No matter what Sankey says, the question of whether to continue to stage the championship game will have to be addressed if the CFP gets bigger. Whether Sankey gets his desired number (16) or whether Big Ten commissioner Tony Petitti gets his desired number (24), a tournament of either size renders conference championship games in the Big Ten and SEC irrelevant at best and a punishment for the leagues’ best teams at worst.

But Sankey, who has worked for the league since he was hired as an associate commissioner in 2002, would prefer to take more time to think about what comes next. The SEC has held its championship game since 1992. It was the brainchild of then-commissioner Roy Kramer, who used a little-known rule created (but not initially utilized) by the Pennsylvania State Athletic Conference in the late ’80s. Bill Yoder, the former West Chester (Pa.) University AD, wrote the proposal that became the rule. “We were Division II,” Yoder told me for a Sports Illustrated story in 2014. “Nobody really cared.”

Kramer saw opportunity.  The SEC added Arkansas and South Carolina to get to the required 12 teams and then split into divisions. Alabama won the first title game in a thriller against Florida and then went on to beat Miami for the national title. The championship game became a signature event, and it’s currently worth between $75 million and $100 million a year to the SEC.

Other leagues followed, but not immediately. The Big 12 played its first title game in 1996, then discontinued the game after 2010 and brought it back in 2017. The ACC played its first title game in 2005. The Big Ten didn’t play a championship game until 2011, when Leaders Division champ Wisconsin beat Legends Division champ Michigan State.

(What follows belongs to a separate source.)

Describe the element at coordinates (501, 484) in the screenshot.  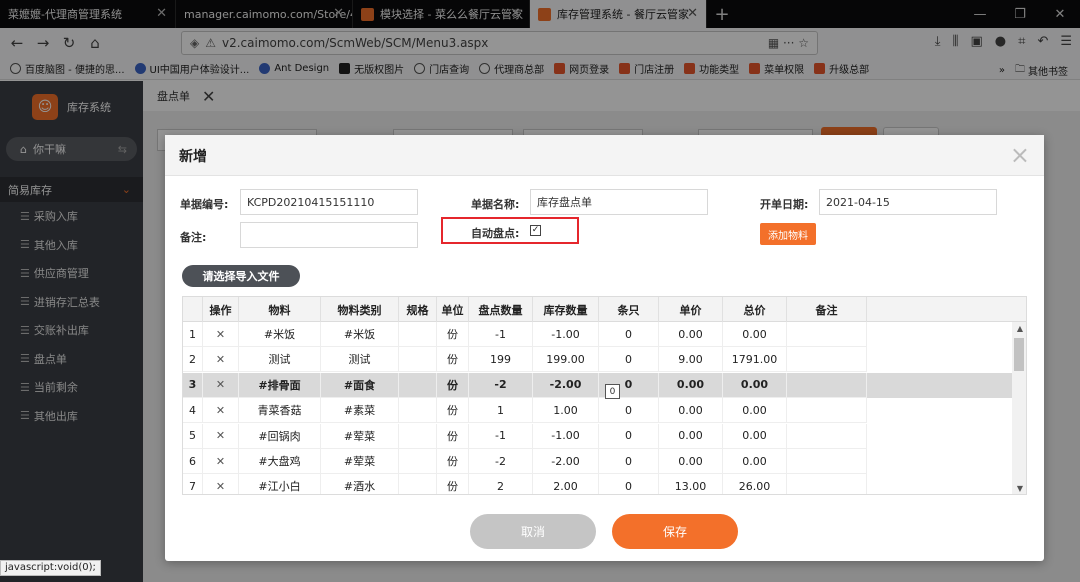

This is a long way of saying the the other leagues don’t have as much tradition baked into their title games as the SEC. Plus, the other games haven’t been as financially successful*. That makes the ACC, Big 12 and Big Ten title games more easily expendable.

*Or as competitively successful. Texas upset Nebraska in the first Big 12 title game to knock the Cornhuskers out of national title contention, touching off a complicated relationship with the concept for that league. While the SEC’s game usually gave its best teams a boost, it was more of a mixed bag in other conferences.

Despite Sankey’s insistence on the league adhering to a media rights deal that runs through the 2033-34 academic year, the call has come from inside the house to reconsider playing the title game in the world of a super-sized playoff.

“I think the ship has sailed. It’s run its course,” Alabama athletic director Greg Byrne told USA Today last month when asked about the SEC championship.

Sankey will discuss myriad issues with his stakeholders this week, but this might be the thorniest among them. And that’s probably why, even after a hard line answer Monday, Sankey seemed to soften his position a few moments later.

“Even to the question about championship games, we have time for decisions about ‘Are we committed?’ We started and nobody followed immediately, it did over time, and it set us apart,” Sankey said. “So that’s not something you just walk away from, because in the moment there’s a little bit of pressure. You want to be thoughtful about how you do that, and I take that back to our view of the playoff.”

The championship game isn’t something the league would walk away from lightly. There probably needs to be a financial guarantee that any new revenue from the CFP could make the league whole.

Or perhaps there is a more creative way to reimagine that weekend. Sankey doesn’t want to add a round to the CFP. A 24-team format’s first round would simply take the place of championship weekend. But if the CFP went to 16 or if Sankey and Petitti can’t agree and it stays at 12? Maybe there’s a better way than forcing two teams who played unbalanced conference schedules (and who probably have already earned their way into the 12-team CFP) to bludgeon one another before the real tournament starts.

Maybe a doubleheader matching SEC teams on the bubble? Maybe a made-for-TV event matching teams from various conferences that are on the bubble?

Sankey is correct. Throwing out the old does no one any good without a replacement that adds value. But it’s time to start coming up with those ideas.